This is a deep-ish dive into the riscv privileged specifications and Linux kernel syscall implementation.

Privileged specification tour Link to heading

To keep it short, There are 3 privilege levels

  • U (user) : 0
  • S (supervisor) : 1
  • Reserved
  • M (Machine) : 3

And specs describes them as

At any time, a RISC-V hardware thread (hart) is running at some privilege level encoded as a mode in one or more CSRs (control and status registers).

And

All hardware implementations must provide M-mode, as this is the only mode that has unfettered access to the whole machine. The simplest RISC-V implementations may provide only M-mode, though this will provide no protection against incorrect or malicious application code

CSRs Link to heading

Chapter 2 describes two classes of instructions

The SYSTEM major opcode is used to encode all privileged instructions in the RISC-V ISA. These can be divided into two main classes

those that atomically read-modify-write control and status registers (CSRs), which are defined in the Zicsr extension and other instructions

Specs defines 12 bits for CSR encoding csr[11:0] and the last 4 bits encode permission and privilege.

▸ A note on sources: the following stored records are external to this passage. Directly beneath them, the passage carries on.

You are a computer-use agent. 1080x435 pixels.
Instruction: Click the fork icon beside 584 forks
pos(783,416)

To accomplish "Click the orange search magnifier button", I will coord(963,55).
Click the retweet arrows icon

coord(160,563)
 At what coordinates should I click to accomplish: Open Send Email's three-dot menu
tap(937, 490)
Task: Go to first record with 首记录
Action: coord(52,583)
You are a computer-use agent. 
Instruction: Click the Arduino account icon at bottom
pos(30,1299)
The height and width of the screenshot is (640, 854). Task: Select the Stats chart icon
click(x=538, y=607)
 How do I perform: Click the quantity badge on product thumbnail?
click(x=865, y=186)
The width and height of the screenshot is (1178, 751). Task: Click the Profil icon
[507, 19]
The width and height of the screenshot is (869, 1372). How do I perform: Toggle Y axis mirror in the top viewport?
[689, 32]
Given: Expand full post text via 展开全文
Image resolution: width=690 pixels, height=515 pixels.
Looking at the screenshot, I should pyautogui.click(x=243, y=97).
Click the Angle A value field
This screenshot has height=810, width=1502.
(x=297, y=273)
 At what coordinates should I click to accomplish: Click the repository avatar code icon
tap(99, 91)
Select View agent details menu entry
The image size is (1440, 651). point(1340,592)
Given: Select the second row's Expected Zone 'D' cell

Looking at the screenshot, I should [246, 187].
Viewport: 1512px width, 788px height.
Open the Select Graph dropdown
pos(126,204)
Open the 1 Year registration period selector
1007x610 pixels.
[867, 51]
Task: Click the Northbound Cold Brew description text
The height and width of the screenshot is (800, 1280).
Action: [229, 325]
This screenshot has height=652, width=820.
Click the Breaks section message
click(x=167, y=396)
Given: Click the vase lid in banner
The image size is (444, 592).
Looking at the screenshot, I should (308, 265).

  • [11:10] write/read or read only
  • [9:8] privilege level that can access that register

Table 2.1 describes CSR address ranges for example

11 11 0XXX 0xF00-0xF7F Standard read-only

Table 2.5 describes each of the these CSRs

0xF11 MRO mvendorid Vendor ID

Note: CSR instructions are defined in unprivileged specs chapter 9 “Zicsr”, Control and Status Register (CSR) Instructions

RISC-V defines a separate address space of 4096 Control and Status registers associated with each hart. This chapter defines the full set of CSR instructions that operate on these CSRs.

Example image

Machine-level ISA Link to heading

Section 3.1 defines the CSR (and Fields required) for M-level

The mvendorid CSR is a 32-bit read-only register providing the JEDEC manufacturer ID of the provider of the core. This register must be readable in any implementation, but a value of 0 can be returned to indicate the field is not implemented or that this is a non-commercial implementation.

Then in section 3.3, Machine-level instructions are:

  • ECALL
  • MRET
  • WFI

I will just put ECALL description for reference

The ECALL instruction is used to make a request to the supporting execution environment. When executed in U-mode, S-mode, or M-mode, it generates an environment-call-from-U-mode exception, environment-call-from-S-mode exception, or environment-call-from-M-mode exception, respectively, and performs no other operation.

Deep Dive into Linux kernel Link to heading

Now that we had a quick tour through the specs Let’s see it in action!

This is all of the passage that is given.